Here are some of the most common questions I get on maps.

1. Do you do printing? Answer: No, I only do custom layered map files that can be edited. There is very little money in printing and most copy services like FedEx have large drum printers and laminators that can print the files fast and cheap while you wait.

2. What map projection do you use for your maps? Answer: For city, county, and local areas I use the state plane projection for that area of the state which shows way less distortion.

3. What layers are most commonly used on your maps? Answer: Roads(either detail or arterial depending on scale/size), water features including both line and polygon, municipal polygons and borders (including, state, county, city), park polygons, airports, military, U.S. Forests, National Parks, major schools and universities, major shopping centers/malls, and other large points of interest polygons.

4. What map size? Answer: Most maps are run at 30 x 30 inches in size. Some might be narrower do to the subject width. For example, a map of California would be made narrower since the state is tall and skinny. Custom size can be requested on any order.

5. Payment? Answer: I use PayPal for most map jobs. However, on some of the larger projects the we take company check, since it has to be invoiced for their accounting department.

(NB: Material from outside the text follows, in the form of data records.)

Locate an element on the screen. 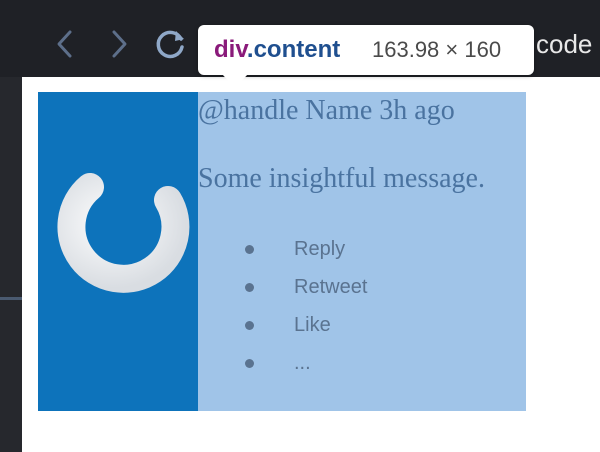  side-divider is located at coordinates (11, 298).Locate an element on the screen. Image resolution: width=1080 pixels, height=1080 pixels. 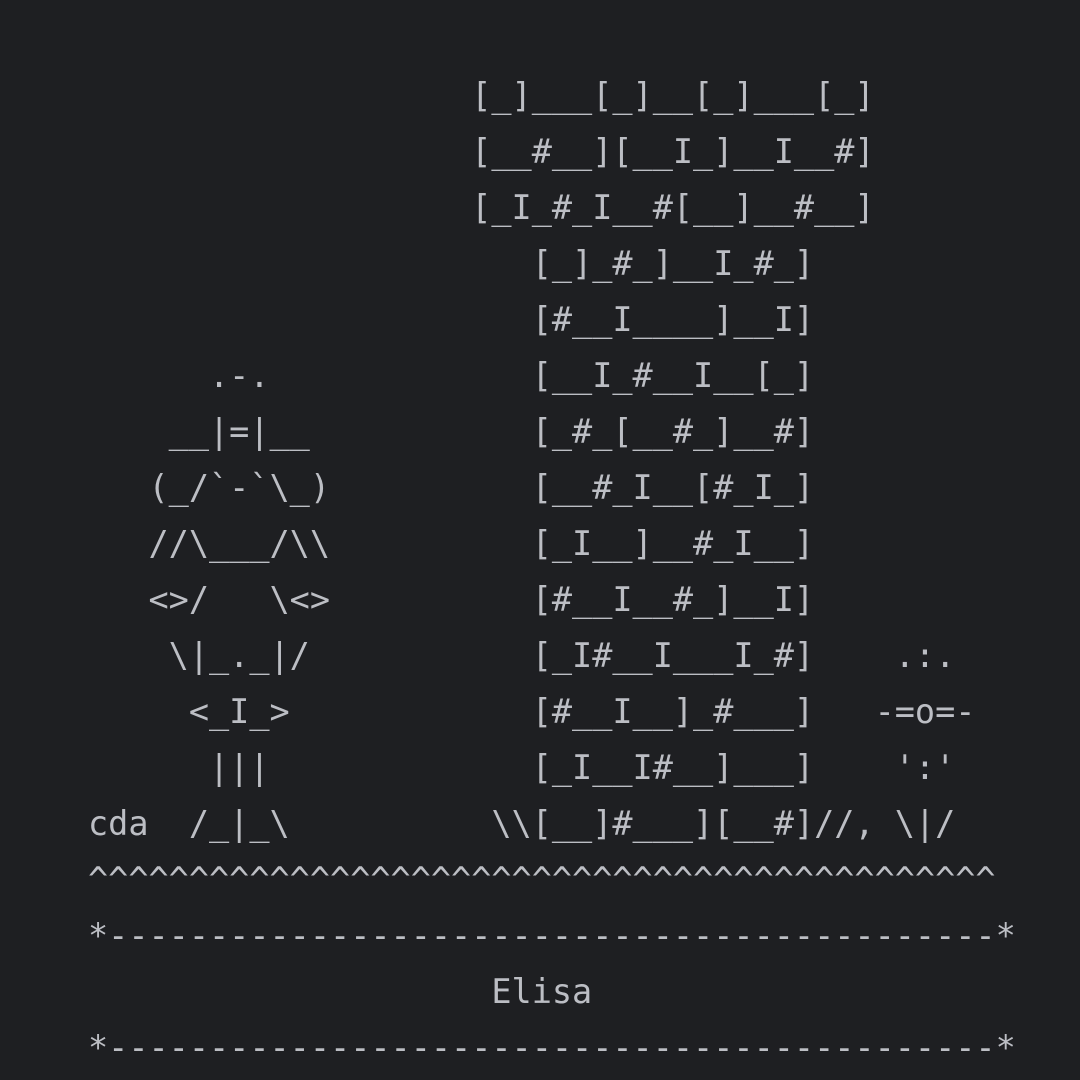
art-line-robot-torso: \|_._|/ [_I#__I___I_#] .:. is located at coordinates (522, 656).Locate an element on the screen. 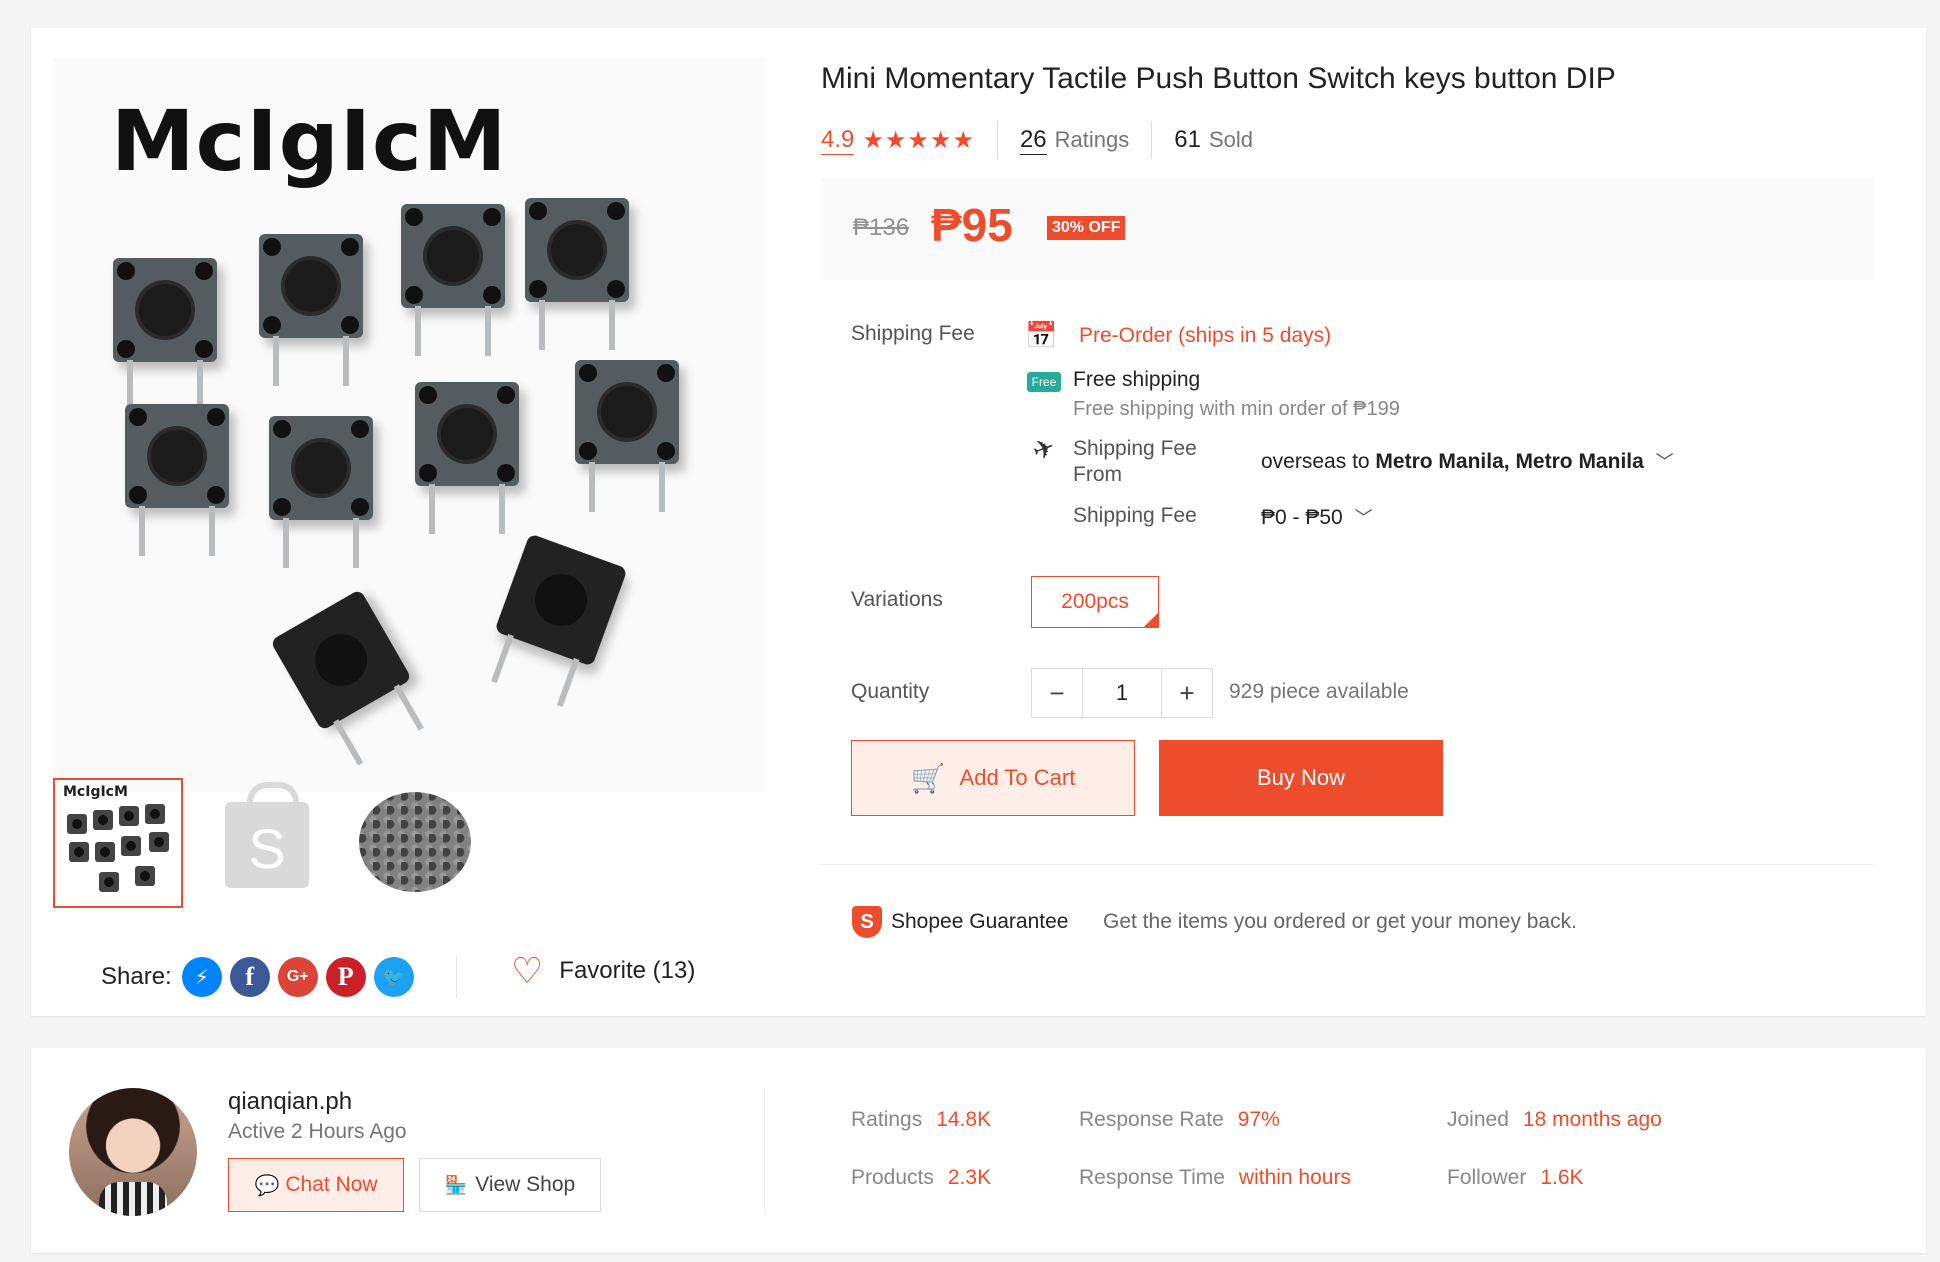 The image size is (1940, 1262). shipping-from-label: Shipping Fee From is located at coordinates (1135, 462).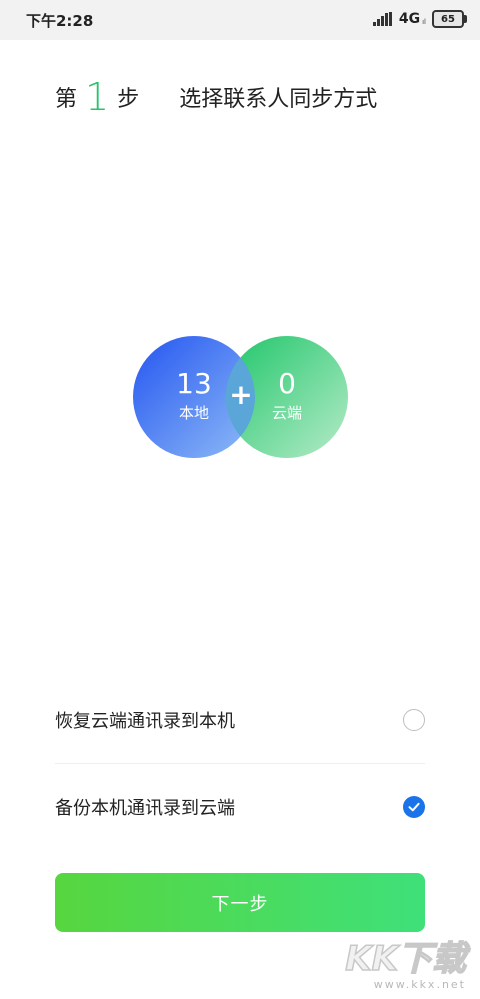 Image resolution: width=480 pixels, height=999 pixels. I want to click on status-bar: 下午2:28 4G ıl 65, so click(240, 20).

6. File formats? Answer: I do most files in Adobe Illustrator native or Illustrator PDF formats. I can do other formats, but these can be converted to most any other format in Illustrator or Photoshop.

7. What is the map file size in megabytes? Answer: Most detail road map files are between 10-20 megabytes. Text is the biggest memory user with Illustrator, so a very large multi city or multi county map is usually done with just arterial roads and text.

8. How can I speed up the draw time in Adobe Illustrator? Answer: There are many things you can do to speed up re-draw times in Illustrator. First, turn off your thumbnail view in the layers menu, that is the biggest zap in draw times, since each icon thumbnail image has to redraw like a mini screen. Next, unlock all text layers, select ALL text, and move them left and than right with the arrow keys. This will reset annotation to their proper sizes. Some editors forget to do this before editing and text size errors can occur when they go to resize text. Next, turn off all layers you are not working on, especially text layers. And always convert to legacy fonts with older non-CS formatted files. The pre CS non-legacy fonts don’t edit well in CS and above versions.
Finally, if you are doing the same edits on each file, set-up a macro in actions to run the edits. And if you can run the actions in batch mode you will save hours in edit time.